Treatment with gilteritinib improved survival and increased remission rates, compared with salvage chemotherapy, among patients with relapsed or refractory FLT3-mutated acute myeloid leukemia.
Treatment with gilteritinib (Xospata) improved survival and increased remission rates, compared with salvage chemotherapy, among patients with relapsed or refractory FLT3-mutated acute myeloid leukemia (AML), according to phase III trial findings.
Median overall survival (OS) among those treated with gilteritinib, a new, highly selective, oral FLT3 inhibitor, was significantly longer compared with patients treated with chemotherapy (9.3 months vs. 5.6 months; hazard ratio [ HR], 0.64; 95% CI, 0.49-0.83; P < .001). The percentages of patients who were alive at 1 year were 37.1% in the gilteritinib group and 16.7% in the chemotherapy group.
Of note, this significant improvement in OS associated with gilteritinib versus chemotherapy was seen across multiple subgroups, including the high-intensity and low-intensity chemotherapy cohorts and the high FLT3 internal tandem duplication allelic ratio subgroup (median OS, 7.1 vs. 4.3 months; HR, 0.49; 95% CI, 0.34-0.71).
Among patients with primary refractory AML, the median OS was 10.4 months in the gilteritinib arm and 6.9 months in the chemotherapy arm (HR, 0.99; 95% CI, 0.63-1.55).
Moreover, median event-free survival (EFS) was 2.8 months in the gilteritinib group, compared with 0.7 months in the chemotherapy group (HR, 0.79; 95% CI, 0.58-1.09). Thirty-four percent of patients in the gilteritinib group had complete remission with full or partial hematologic recovery, compared with 15.3% in the chemotherapy group (95% CI, 9.8-27.4), while complete remission rates were 21.1% and 10.5%, respectively (95% CI, 2.8-18.4).
Among patients in the FLT3 internal tandem duplication subgroup who had been randomly assigned to the gilteritinib group, 20.5% had a complete remission, compared with 9.7% in the chemotherapy group.
Grade 3 or higher adverse events (AEs) occurred less frequently in the gilteritinib group than in the chemotherapy group, with the most common associated with gilteritinib group being febrile neutropenia (45.9%), anemia (40.7%), and thrombocytopenia (22.8%).
At the time of analysis, 110 patients were alive and 38 were continuing therapy with gilteritinib. Treatment discontinuation of gilteritinib occurred due to relapse, progression, or lack of efficacy (50.2%), death (14.6%), and AEs (11.3%).
“Patients with acute myeloid leukemia whose disease is refractory to, or relapses after, induction chemotherapy have a dismal prognosis with standard chemotherapy,” the researchers wrote. “…In patients with AML, the presence of the FLT3 (internal tandem duplications) mutation adversely affects survival, both at diagnosis and on failure of the initial therapy.”

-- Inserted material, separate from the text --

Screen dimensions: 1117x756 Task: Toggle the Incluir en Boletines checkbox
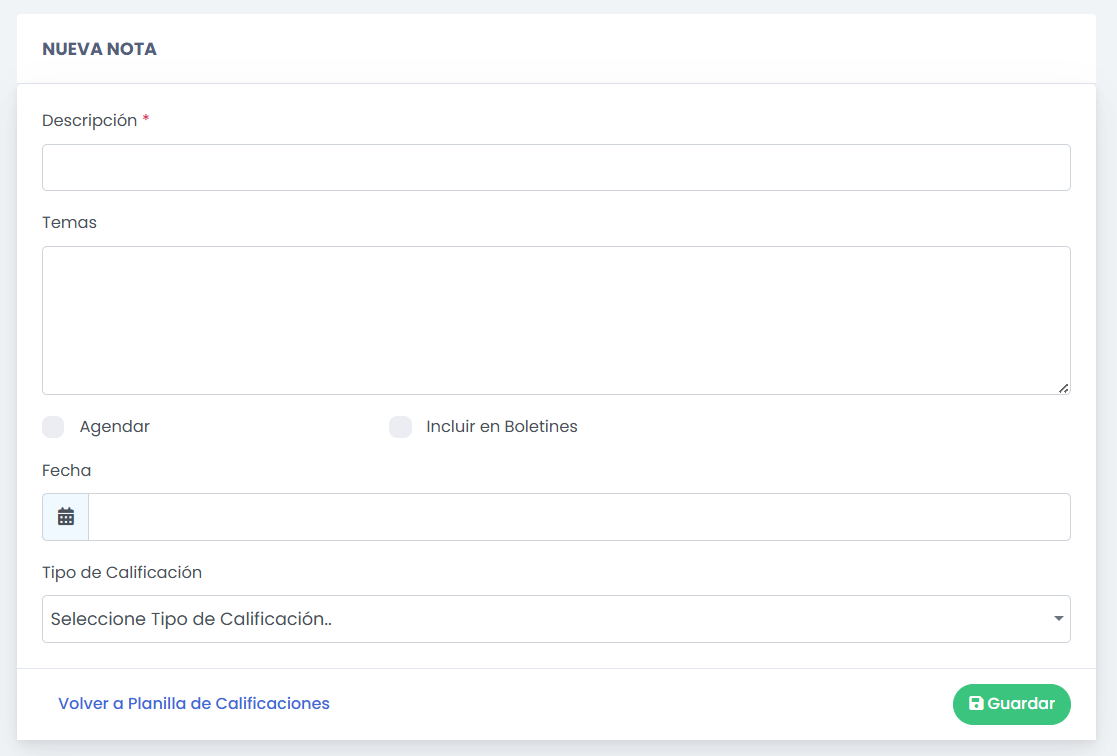400,427
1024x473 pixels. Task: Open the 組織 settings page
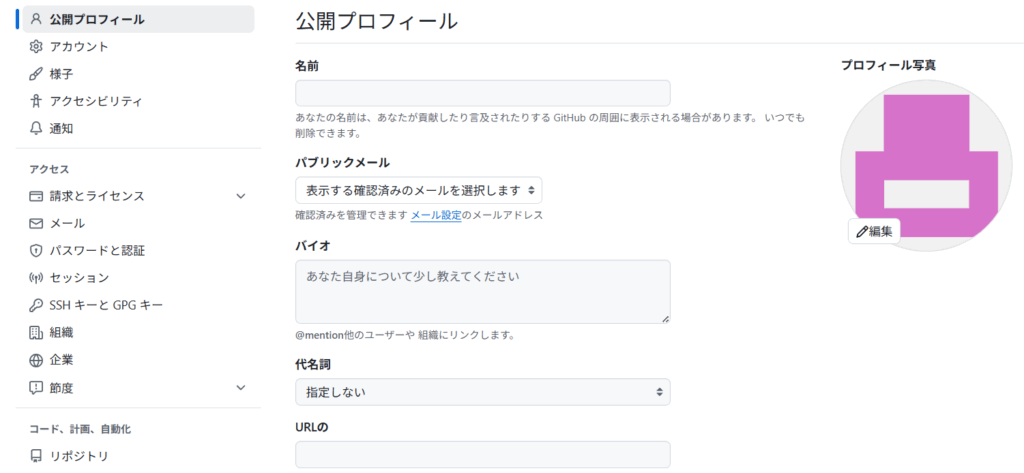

Given positive results from a phase I/II study, the researchers conducted a multicenter, randomized phase III trial comparing gilteritinib with conventional salvage chemotherapy regimens to evaluate the clinical benefit of the agent at a starting dose of 120 mg per day.
Of 371 patients with relapsed or refractory FLT3-mutated AML, 247 were randomly assigned 2:1 to the gilteritinib group and 124 to the salvage chemotherapy group.
OS and the percentage of patients who had complete remission with full or partial hematologic recovery served as the primary endpoints. Secondary end points included EFS and the percentage of patients who had complete remission.
Overall, 60.6% of the patients had relapsed AML and 39.4% had primary refractory disease.
“Treatment options for patients with relapsed or refractory FLT3-mutated AML are largely limited to various salvage chemotherapy regimens, and there is no consensus regarding an approach. We found that in this population of patients, gilteritinib resulted in superior overall survival and percentages of remission as compared with salvage chemotherapy,” the researchers wrote, adding that a small signal regarding hepatic toxic effects warrants further study.
Perl AE, Martinelli G, Cortes JE, et al. Gilteritinib or Chemotherapy for Relapsed or Refractory FLT3-Mutated AML. N Engl J Med. 2019; 381:1728-1740. doi:10.1056/NEJMoa1902688.